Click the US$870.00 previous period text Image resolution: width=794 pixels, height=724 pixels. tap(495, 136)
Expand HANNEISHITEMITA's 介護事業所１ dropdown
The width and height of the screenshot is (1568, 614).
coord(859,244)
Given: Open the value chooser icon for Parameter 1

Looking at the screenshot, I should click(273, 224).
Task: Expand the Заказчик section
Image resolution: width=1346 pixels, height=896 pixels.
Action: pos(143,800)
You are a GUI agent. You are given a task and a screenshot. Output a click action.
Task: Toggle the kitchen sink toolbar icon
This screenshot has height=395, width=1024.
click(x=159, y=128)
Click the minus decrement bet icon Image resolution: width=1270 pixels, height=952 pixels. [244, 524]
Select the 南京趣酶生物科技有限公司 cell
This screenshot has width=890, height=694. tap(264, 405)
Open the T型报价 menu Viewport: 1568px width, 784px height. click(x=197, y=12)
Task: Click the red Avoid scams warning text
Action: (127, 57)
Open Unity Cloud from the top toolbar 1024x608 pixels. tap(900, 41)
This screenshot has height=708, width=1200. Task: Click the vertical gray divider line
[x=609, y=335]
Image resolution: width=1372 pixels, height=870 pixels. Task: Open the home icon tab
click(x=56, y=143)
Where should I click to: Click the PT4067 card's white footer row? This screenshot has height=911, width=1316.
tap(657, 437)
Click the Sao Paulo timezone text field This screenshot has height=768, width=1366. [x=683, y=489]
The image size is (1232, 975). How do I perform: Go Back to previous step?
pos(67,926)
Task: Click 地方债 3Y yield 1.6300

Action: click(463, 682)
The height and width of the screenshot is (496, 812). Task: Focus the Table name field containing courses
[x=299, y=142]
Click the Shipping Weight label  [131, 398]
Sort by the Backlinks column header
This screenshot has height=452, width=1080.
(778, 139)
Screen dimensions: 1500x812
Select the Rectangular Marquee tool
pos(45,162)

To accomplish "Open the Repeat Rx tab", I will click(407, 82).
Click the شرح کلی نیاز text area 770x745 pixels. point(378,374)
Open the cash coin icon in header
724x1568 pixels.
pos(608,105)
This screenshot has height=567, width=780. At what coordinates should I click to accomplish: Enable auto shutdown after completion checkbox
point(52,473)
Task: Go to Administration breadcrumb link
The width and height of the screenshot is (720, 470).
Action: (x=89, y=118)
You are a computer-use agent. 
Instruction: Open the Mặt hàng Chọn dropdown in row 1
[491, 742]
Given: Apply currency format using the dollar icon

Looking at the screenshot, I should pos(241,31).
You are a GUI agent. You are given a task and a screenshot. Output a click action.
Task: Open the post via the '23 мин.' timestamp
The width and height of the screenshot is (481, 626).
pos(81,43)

WHAT IS EXPECTED
Please print the lines from the one containing "Open the cash coin icon in header" through the last line of the material, exactly, and leave out all other lines.

ANSWER AREA
Open the cash coin icon in header
724x1568 pixels.
pos(608,105)
This screenshot has height=567, width=780. At what coordinates should I click to accomplish: Enable auto shutdown after completion checkbox
point(52,473)
Task: Go to Administration breadcrumb link
The width and height of the screenshot is (720, 470).
Action: (x=89, y=118)
You are a computer-use agent. 
Instruction: Open the Mặt hàng Chọn dropdown in row 1
[491, 742]
Given: Apply currency format using the dollar icon

Looking at the screenshot, I should pos(241,31).
You are a GUI agent. You are given a task and a screenshot. Output a click action.
Task: Open the post via the '23 мин.' timestamp
The width and height of the screenshot is (481, 626).
pos(81,43)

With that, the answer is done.